A study has found that vaping is on the rise among Canadian teens
A new study published in the British Medical Journal (BMJ) shows a huge jump in the number of Canadians between 16 and 19 years old who have taken up e-cigarettes. Between 2017 and 2018, vaping among teens went from 8.4 % to 14.6%—a 74% increase.
Researchers led by David Hammond of the University of Waterloo (ON) surveyed 7,891 teens over the summers of 2017 and 2018.
While cigarette smoking among teens in Canada has been on the decline, JUUL and other nicotine salt e-cigarettes—often marketed as being healthier alternatives to tobacco products—have been gaining in popularity.
One of the most striking of the study’s findings was that just one month after JUUL hit the market, the proportion of teens using it went from zero to 10%.

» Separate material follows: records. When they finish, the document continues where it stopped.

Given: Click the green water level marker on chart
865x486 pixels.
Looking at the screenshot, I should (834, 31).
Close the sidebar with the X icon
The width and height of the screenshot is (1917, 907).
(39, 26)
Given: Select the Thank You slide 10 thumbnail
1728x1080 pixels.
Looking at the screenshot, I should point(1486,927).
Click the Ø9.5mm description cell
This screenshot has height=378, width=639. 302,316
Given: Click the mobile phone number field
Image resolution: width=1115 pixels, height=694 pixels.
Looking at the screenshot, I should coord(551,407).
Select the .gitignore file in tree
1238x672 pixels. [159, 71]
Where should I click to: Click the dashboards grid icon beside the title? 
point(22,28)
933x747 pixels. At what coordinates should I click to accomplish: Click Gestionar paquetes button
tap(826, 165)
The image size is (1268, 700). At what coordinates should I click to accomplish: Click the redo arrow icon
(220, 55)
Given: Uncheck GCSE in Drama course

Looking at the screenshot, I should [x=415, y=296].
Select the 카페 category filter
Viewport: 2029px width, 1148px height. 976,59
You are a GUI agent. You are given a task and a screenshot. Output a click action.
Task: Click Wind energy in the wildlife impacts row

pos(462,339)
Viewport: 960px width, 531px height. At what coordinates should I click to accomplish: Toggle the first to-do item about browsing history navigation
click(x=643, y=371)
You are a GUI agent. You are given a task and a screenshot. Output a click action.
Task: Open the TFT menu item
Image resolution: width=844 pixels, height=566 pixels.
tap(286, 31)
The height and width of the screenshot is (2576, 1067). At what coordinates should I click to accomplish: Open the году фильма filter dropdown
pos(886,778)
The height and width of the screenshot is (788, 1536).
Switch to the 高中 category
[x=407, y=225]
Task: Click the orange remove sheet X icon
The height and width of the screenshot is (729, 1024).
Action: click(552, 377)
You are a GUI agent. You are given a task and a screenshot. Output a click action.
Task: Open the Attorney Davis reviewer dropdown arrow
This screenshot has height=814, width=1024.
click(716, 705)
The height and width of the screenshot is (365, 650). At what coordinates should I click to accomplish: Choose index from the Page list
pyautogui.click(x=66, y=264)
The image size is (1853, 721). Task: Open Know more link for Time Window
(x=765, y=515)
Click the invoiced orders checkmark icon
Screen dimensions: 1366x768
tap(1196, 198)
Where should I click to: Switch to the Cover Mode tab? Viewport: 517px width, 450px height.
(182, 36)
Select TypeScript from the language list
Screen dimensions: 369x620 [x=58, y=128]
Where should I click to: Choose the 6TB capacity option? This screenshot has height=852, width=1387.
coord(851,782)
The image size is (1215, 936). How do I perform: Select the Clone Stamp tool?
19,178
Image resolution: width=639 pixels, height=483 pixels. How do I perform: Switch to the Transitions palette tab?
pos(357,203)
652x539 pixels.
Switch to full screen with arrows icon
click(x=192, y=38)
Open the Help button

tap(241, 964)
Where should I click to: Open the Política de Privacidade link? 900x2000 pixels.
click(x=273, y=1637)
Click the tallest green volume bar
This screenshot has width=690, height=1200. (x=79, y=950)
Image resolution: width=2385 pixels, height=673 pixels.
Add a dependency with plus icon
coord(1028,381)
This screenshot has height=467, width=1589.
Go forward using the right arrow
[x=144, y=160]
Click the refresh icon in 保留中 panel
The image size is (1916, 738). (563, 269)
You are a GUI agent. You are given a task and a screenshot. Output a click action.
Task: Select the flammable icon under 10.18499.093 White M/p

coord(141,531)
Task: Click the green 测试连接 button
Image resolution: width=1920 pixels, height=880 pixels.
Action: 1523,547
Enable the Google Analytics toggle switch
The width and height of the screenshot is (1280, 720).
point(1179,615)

“The popularity of products such as JUUL among adolescents could be due to several factors, including the modern, sleek appearance of the device and highly effective social marketing,” the study says.
Vaping is also more appealing to young people because the smoke isn’t as rough on the lungs. There’s also a wide assortment of flavours to choose from, including fruits, candies, and sweet and savoury flavours that mimic desserts such as doughnuts and cookie-dough.
The BMJ report expresses concern that vaping could lead to teens taking up smoking instead.
“Though the impact of vaping products on smoking rates remains highly contentious, it is unfortunate that the characteristics that enhance the effectiveness of e-cigarettes as smoking cessation aids—namely, efficient nicotine delivery—also increase their potential to promote addiction among young people,” the report says.
The study’s authors remain cautious though, saying that other factors may also be involved. They speculate that the legalization of marijuana and its increased acceptance in Canadian culture may contribute to teens taking up smoking. Since tobacco is frequently mixed with marijuana, many choose to smoke cigarettes soon after experimenting with marijuana.
The Canadian Cancer Society expressed alarm over the findings and is demanding that more be done to limit the sale of e-cigarettes to young people.
“E-cigarettes are supposed to be for adult smokers who have been unable to quit [tobacco],” a Cancer Society senior policy analyst told CTV. “But the results of this new study regarding youth trends are of tremendous concern. Given the progress that has been made to reduce youth smoking, we must avoid a new generation of teenagers becoming addicted to nicotine through vaping products.”